Everywhere the Romans went, the people gaped at this unwonted apparition. Some fled, but more came to the camps in the evenings to trade. They brought provisions of all sorts, and the soldiers had plentiful Egyptian coin to pay. Norbanus strictly forbade any mistreatment of the natives. He could not afford ill will at this stage.

"I cannot say that I understand their religious differences," Fimbria went on. "But some seem to think that sacrifices should be carried out one way, others say another. A few like to ape Greek culture and give their god only the most cursory observance. There is a sect that live in all-male communities in the desert and devote their whole lives to ritual. Their god interferes in and regulates the people's lives in ways that civilized gods do not."

Norbanus shrugged. "A man is born with his gods; he doesn't pick them. I suppose this odd deity suits these people. I am more concerned with their political situation, in any case."

They were nearing the major city. It would have been enjoyable, Norbanus thought, to appear before the walls of Jerusalem as a complete surprise, as they had appeared at Beersheba, but this was not to be. They had been spied, and fast-riding horsemen had pounded toward the capital to give warning. Even a Roman army could not outpace a galloping horse. Even so, he was sure that they would arrive before expected. Whoever was in charge would assume that the approaching army would be moving at the pace common to most armies.

He had learned that southern Judea, the district locally called Judah, was under the control of a prince named Jonathan.

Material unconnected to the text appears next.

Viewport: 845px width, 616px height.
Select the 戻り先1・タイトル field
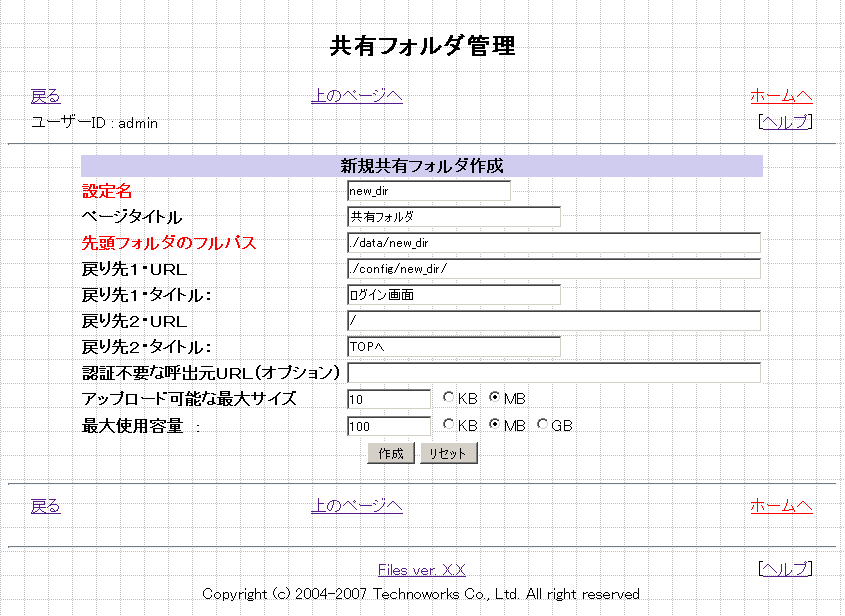tap(453, 295)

The northern region, called Israel, was under Jonathan's cousin, named Manasseh. The northern kingdom was larger, its men more numerous and its religious practice more fanatical. The southern was more sophisticated and its king, while militarily weaker, had possession of the holy city.

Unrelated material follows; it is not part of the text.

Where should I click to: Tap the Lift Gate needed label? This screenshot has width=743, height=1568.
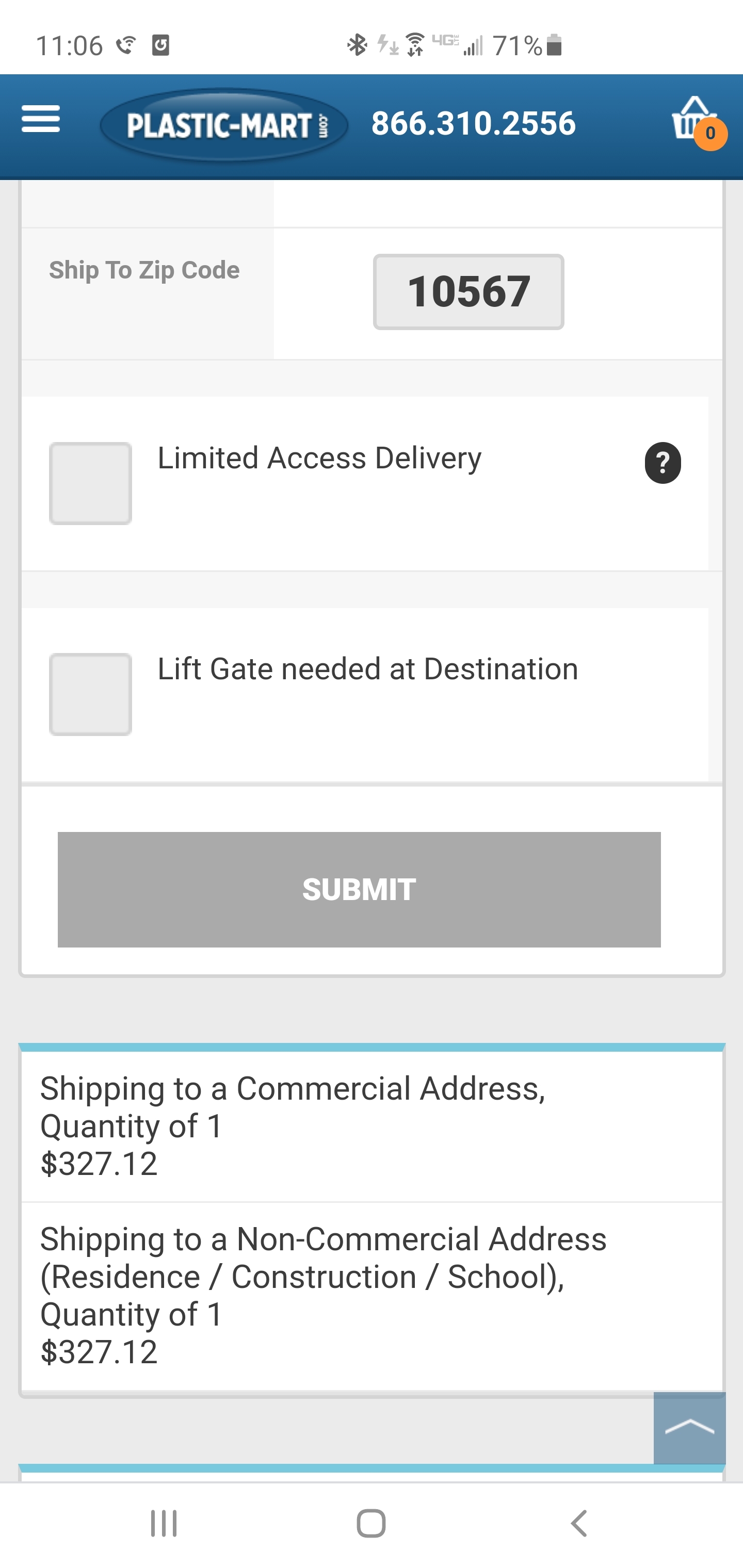(367, 668)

The Romans had questioned informed men in Beersheba and along their route of march and knew that this north-south split greatly predated the current dynastic dispute. In fact, it dated from before the unification of the country nearly a thousand years earlier, when a king named Saul had forged a nation out of a collection of tribes.

This nation, they were told, had flourished under a succession of brilliant kings, but for barely three generations. Then it had split once more under rival claimants, and that had been the situation for much of the time since. The land had fallen to a succession of conquerors, with Egypt dominating briefly, then Babylon, then Persia. Like everyone else, they had been conquered by Alexander, and then his Seleucid successor had taken over. One of the Seleucids had tried to suppress the local religion and institute the worship of Greek gods, and the whole region had erupted in furious rebellion, led by a family called the Maccabees. The two contending for rule at the moment were descendants of the Maccabees.

"Why so much fighting over this little place?" Lentulus Niger wondered. "It's decent farmland but I've seen better. The natives are sullen and have an outlandish religion. I doubt they'd even make good slaves."